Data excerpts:
________
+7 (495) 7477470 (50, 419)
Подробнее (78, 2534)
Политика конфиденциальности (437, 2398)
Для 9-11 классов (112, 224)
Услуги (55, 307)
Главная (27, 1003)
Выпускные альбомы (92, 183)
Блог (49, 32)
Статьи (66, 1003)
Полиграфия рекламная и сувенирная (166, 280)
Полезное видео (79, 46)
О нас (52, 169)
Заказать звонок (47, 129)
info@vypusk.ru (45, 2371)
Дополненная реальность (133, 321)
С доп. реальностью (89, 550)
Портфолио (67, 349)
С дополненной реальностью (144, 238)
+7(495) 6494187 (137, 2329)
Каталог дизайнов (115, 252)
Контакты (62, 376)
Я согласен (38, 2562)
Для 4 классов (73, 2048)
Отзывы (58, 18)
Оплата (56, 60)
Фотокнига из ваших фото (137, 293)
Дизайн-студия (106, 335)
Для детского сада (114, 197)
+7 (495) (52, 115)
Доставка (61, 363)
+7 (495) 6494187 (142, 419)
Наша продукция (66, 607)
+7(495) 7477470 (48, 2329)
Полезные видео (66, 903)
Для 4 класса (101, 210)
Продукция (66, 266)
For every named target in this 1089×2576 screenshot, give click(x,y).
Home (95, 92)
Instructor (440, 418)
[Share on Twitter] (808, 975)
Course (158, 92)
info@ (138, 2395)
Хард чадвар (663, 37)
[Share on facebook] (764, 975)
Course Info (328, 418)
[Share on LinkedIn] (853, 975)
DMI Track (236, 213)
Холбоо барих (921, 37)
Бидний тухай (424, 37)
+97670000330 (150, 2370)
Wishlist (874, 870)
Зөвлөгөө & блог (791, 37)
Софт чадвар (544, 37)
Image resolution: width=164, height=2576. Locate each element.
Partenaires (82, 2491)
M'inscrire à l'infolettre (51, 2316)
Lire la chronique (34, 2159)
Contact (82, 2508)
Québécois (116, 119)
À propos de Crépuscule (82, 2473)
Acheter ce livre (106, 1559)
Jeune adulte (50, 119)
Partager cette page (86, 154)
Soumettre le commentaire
________
Try it:
Tell how many lines in the data contain the word "реальностью", answering with that number and no other text.

Solution below:
2